- PROMPT
For the string "Collapse", work out how many lines of the data contain it and give that number with nothing added.

(GIVEN RECORDS Opens)

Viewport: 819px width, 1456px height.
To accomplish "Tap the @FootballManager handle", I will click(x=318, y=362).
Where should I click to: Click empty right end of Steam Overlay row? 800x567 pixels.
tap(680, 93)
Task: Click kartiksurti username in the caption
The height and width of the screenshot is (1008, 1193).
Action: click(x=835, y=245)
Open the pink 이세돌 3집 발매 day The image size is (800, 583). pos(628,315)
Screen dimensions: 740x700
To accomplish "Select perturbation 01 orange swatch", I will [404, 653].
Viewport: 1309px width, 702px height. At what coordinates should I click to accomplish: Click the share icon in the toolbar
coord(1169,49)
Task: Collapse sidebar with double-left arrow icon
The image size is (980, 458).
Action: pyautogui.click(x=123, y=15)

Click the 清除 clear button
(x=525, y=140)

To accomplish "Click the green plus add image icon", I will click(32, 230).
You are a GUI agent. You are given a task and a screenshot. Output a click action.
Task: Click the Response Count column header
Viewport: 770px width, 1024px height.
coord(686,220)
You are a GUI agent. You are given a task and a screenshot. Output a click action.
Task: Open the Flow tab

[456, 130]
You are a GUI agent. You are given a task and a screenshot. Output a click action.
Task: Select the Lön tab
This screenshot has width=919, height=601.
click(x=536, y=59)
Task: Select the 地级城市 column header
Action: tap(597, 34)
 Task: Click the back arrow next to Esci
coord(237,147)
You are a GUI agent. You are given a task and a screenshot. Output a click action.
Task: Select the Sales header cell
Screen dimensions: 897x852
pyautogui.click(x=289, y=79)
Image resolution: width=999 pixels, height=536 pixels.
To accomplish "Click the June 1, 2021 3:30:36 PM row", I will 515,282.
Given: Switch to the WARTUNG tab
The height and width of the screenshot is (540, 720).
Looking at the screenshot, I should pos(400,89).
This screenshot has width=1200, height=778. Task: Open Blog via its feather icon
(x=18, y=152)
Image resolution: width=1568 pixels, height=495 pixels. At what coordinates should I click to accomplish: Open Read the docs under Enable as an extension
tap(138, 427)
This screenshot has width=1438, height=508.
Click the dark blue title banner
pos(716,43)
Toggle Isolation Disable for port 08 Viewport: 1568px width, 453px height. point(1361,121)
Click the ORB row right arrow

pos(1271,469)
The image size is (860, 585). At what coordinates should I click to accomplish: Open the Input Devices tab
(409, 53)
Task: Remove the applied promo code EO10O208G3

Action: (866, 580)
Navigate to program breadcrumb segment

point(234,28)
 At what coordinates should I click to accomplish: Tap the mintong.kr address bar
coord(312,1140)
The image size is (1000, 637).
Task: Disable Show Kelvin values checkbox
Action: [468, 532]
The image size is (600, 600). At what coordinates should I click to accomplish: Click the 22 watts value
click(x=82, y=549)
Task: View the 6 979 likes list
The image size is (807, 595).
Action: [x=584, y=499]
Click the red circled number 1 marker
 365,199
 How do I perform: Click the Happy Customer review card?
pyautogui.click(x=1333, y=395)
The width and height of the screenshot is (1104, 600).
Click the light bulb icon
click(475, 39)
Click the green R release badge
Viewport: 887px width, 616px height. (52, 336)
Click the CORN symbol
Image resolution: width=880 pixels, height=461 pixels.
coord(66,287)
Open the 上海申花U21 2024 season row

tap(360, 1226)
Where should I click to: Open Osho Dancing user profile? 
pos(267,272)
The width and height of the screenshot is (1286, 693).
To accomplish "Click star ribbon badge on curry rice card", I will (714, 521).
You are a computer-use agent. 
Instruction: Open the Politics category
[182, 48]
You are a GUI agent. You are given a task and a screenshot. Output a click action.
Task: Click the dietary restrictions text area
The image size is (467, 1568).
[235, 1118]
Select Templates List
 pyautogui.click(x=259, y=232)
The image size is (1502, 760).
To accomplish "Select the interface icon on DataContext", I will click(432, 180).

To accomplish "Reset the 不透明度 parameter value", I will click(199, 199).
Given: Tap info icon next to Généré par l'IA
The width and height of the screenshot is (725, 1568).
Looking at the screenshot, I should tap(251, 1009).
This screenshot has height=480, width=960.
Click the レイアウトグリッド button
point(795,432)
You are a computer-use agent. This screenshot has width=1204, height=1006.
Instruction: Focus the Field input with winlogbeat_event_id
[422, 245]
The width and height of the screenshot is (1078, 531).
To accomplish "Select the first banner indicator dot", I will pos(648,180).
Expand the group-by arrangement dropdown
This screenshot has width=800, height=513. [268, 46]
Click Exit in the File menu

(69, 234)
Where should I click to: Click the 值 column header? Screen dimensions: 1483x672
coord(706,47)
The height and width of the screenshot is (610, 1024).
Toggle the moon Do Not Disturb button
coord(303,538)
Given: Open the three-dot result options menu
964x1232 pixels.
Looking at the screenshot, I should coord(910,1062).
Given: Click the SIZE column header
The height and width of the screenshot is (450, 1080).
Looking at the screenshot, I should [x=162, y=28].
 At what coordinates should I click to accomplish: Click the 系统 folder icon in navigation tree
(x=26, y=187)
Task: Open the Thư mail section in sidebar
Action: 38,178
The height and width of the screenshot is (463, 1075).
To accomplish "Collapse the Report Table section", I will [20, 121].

(GIVEN RECORDS Closes)

- TASK OUTPUT
2